Je croyais avoir tout lu- et le meilleur- sur
Louis XI avec Pierre Champion,
Paul Murray Kendall,
Pierre-Roger Gaussin,
Jean Favier,
Sophie Cassagnes-Brouquet et
Joël Blanchard, quand est venu entre mes mains le plus que remarquable
Louis XI, le joueur inquiet d'Amable Sablon du Corail.
Une fois le livre ouvert, je ne l'ai plus lâché, et, avec lui, j'ai fait ma "révolution copernicienne" en ce qui concerne le sixième roi de la dynastie des Valois. Là où tous les historiens, à la suite de la "redécouverte" de ce roi par
Paul Murray Kendall, voyaient un monarque en génial constructeur d'un État moderne et donc, à cause de cela, un précurseur de ce que cet État allait devenir au fil du temps,
Amable Sablon du Corail, sans nier cet aspect, nous dessine un portrait à la fois plus simple et plus complexe, entre ombre, étrangeté, audace et lumière. Et, analysant sobrement chaque point, il arrive à nous démontrer que l'on peut finalement savoir qui était vraiment
Louis XI, de la plus simple des manières, en nous le donnant à voir dans l'action, au travers des méthodes employées. Mais, mieux encore, il ne s'attache pas qu'au personnage, il livre un exposé rapide mais immédiatement compréhensible des situations, des institutions et une présentation des différents acteurs par ordre d'importance et d'entrée dans l'histoire.

• _Données_:

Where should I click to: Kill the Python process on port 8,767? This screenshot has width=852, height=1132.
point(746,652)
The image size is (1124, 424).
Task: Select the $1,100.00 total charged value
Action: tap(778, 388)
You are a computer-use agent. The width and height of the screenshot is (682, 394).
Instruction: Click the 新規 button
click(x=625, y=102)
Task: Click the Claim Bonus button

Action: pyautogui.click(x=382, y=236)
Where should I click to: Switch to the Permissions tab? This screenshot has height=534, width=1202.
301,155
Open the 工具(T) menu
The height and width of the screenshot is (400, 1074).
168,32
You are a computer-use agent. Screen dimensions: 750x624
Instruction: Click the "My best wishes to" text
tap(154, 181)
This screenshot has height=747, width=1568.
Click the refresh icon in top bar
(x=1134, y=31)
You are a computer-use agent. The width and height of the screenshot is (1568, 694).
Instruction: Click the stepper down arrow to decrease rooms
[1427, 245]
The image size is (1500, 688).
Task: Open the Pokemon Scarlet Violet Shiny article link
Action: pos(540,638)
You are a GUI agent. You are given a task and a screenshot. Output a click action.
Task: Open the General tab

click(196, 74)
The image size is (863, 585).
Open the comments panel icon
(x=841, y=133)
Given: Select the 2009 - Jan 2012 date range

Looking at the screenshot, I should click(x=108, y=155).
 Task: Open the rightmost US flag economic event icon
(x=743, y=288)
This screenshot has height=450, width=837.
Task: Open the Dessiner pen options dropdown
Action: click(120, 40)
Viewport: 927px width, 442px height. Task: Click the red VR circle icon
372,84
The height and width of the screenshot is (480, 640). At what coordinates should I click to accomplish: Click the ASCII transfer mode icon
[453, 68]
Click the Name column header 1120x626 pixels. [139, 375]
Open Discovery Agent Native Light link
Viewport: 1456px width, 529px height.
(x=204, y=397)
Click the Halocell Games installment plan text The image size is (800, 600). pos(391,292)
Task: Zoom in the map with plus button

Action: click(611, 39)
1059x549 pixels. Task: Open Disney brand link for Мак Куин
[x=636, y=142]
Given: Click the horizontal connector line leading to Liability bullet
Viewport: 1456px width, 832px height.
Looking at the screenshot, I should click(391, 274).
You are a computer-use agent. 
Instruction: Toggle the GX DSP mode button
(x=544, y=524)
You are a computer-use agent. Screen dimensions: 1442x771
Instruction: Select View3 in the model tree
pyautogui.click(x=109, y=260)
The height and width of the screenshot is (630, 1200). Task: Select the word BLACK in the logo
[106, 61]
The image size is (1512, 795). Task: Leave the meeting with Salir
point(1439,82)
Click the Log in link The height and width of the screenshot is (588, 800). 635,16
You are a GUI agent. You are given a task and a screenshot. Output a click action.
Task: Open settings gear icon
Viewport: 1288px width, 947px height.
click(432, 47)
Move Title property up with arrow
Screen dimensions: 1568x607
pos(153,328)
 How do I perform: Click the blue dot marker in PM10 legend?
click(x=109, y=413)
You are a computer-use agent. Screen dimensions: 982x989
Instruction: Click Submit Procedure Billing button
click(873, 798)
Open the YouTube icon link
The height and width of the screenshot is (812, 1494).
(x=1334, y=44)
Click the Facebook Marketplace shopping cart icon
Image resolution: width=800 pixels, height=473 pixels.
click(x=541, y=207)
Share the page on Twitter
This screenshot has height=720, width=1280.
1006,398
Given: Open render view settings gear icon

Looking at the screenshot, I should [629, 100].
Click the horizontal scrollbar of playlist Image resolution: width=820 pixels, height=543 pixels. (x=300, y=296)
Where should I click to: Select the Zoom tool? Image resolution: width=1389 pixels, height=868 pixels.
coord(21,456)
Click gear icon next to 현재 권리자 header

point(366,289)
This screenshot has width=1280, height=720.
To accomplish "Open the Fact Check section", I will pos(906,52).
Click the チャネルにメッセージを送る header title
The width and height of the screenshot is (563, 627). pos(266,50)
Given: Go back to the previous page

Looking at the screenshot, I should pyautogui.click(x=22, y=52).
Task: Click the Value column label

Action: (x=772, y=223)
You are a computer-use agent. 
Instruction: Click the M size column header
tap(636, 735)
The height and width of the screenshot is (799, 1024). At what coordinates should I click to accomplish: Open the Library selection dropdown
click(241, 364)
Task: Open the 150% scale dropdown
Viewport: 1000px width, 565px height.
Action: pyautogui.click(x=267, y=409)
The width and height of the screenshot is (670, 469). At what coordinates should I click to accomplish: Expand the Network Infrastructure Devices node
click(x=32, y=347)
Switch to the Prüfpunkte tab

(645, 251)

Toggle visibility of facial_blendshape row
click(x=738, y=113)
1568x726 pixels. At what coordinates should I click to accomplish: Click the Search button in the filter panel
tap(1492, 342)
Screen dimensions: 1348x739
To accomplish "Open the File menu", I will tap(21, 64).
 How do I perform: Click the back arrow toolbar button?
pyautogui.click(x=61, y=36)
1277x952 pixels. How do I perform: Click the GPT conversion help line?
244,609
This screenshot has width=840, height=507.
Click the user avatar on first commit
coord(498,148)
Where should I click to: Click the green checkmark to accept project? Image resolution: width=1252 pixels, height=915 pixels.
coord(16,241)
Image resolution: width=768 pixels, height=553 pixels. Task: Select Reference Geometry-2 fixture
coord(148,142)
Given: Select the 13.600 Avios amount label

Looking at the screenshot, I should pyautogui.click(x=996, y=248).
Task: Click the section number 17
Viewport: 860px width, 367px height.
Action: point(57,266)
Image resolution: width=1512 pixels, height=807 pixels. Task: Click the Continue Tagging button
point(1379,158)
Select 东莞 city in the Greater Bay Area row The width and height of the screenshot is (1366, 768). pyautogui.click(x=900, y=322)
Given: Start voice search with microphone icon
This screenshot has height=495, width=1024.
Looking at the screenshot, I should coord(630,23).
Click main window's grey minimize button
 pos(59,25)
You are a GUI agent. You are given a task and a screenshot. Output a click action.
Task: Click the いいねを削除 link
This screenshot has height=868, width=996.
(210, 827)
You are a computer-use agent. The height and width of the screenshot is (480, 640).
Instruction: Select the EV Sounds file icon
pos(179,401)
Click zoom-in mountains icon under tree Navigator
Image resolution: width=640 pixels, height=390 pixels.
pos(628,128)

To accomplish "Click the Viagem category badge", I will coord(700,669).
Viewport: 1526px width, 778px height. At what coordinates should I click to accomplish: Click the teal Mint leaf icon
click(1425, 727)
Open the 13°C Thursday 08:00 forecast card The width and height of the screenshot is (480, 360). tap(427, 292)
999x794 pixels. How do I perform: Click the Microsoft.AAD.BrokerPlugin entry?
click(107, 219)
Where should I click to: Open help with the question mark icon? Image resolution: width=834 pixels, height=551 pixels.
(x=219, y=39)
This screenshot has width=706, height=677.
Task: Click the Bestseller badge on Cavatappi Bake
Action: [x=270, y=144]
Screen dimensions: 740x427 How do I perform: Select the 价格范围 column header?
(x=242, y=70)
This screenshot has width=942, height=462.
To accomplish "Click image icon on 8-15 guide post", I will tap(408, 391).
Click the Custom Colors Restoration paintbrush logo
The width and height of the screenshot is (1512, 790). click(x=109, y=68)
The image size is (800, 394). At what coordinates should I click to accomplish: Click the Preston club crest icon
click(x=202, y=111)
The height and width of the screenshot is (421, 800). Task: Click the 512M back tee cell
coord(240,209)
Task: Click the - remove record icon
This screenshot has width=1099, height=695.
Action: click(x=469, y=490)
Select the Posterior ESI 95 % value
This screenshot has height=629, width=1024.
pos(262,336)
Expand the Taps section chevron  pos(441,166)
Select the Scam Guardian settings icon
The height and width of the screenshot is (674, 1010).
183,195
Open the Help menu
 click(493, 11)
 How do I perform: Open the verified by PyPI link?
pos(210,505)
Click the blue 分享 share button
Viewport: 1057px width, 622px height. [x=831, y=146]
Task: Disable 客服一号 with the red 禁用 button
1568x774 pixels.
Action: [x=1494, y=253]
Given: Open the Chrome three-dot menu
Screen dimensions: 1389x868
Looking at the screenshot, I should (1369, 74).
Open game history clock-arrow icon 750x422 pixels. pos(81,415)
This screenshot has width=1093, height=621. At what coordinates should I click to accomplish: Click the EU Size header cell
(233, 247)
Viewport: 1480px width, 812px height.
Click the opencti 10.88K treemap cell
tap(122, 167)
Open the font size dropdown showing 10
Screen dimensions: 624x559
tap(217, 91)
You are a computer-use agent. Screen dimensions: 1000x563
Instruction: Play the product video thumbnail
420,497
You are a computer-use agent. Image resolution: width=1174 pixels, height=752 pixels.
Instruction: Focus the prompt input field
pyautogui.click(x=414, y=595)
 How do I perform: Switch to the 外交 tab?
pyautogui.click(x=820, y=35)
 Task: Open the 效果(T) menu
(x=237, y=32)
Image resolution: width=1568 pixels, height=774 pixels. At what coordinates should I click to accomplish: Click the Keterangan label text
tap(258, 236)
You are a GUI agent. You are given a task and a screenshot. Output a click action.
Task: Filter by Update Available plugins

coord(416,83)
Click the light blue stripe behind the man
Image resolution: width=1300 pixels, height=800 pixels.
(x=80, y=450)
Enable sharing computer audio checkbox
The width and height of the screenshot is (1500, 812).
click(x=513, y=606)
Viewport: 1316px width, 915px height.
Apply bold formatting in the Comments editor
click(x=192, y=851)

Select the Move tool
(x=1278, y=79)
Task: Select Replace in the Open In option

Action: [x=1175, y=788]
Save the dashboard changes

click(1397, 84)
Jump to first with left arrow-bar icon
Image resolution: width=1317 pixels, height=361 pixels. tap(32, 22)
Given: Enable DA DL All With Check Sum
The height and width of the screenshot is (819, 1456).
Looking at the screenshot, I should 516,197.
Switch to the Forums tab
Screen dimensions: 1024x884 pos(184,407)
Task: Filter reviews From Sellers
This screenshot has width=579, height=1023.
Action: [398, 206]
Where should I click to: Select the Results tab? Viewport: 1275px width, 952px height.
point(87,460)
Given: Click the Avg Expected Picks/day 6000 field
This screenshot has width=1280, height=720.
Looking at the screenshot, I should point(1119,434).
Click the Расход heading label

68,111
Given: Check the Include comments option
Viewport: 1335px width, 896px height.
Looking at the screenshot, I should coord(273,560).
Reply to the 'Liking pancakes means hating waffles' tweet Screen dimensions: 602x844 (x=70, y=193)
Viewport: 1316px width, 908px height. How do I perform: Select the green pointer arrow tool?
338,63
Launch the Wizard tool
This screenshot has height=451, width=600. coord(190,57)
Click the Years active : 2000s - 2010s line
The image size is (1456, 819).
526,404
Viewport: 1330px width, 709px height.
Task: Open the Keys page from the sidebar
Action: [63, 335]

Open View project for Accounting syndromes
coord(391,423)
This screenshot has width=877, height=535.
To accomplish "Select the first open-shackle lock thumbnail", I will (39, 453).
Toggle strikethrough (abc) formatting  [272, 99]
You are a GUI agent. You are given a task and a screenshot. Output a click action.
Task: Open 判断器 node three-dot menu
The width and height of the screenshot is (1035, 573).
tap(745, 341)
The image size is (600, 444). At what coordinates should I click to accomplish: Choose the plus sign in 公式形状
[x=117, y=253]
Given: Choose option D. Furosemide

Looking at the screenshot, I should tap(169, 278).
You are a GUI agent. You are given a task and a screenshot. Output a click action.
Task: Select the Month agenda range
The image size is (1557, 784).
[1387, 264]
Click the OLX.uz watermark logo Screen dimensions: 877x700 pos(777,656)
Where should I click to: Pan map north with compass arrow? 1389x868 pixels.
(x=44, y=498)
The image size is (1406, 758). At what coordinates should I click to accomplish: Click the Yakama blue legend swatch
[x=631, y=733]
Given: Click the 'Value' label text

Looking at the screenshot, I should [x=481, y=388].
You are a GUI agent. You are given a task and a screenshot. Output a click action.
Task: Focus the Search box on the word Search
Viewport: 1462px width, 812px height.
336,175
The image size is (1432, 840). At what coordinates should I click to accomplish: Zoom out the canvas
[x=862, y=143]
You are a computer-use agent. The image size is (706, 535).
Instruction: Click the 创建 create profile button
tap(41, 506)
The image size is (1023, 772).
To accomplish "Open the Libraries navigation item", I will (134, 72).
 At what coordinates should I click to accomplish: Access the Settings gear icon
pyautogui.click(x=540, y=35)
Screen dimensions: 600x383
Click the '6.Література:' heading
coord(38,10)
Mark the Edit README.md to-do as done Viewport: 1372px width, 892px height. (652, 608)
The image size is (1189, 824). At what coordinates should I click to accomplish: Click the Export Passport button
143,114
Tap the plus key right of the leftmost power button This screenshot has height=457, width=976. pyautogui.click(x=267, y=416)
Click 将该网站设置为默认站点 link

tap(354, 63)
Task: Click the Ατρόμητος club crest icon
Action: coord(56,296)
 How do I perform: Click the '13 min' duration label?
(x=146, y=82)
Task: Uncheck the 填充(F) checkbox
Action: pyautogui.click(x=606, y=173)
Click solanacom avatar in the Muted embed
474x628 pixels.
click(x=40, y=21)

• _Consignes_:
#1 Reprenez le passage de l'extrait fourni allant de « Je croyais avoir » jusqu'à « Sablon du Corail. », en renommant « Louis XI » en « Charles VIII ».
#2 Répondez aux questions suivantes à partir de l'extrait fourni.
(a) Quel est le titre du livre d'Amable Sablon du Corail ?
(b) Quel rang ce roi occupe-t-il dans la dynastie des Valois ?
(c) Quel historien est associé à la « redécouverte » de ce roi ?

• _Réponses attendues_:
#1
Je croyais avoir tout lu- et le meilleur- sur
Charles VIII avec Pierre Champion,
Paul Murray Kendall,
Pierre-Roger Gaussin,
Jean Favier,
Sophie Cassagnes-Brouquet et
Joël Blanchard, quand est venu entre mes mains le plus que remarquable
Charles VIII, le joueur inquiet d'Amable Sablon du Corail.

#2
(a) Le livre s'intitule « Louis XI, le joueur inquiet ».
(b) Louis XI est le sixième roi de la dynastie des Valois.
(c) La « redécouverte » de ce roi est due à Paul Murray Kendall.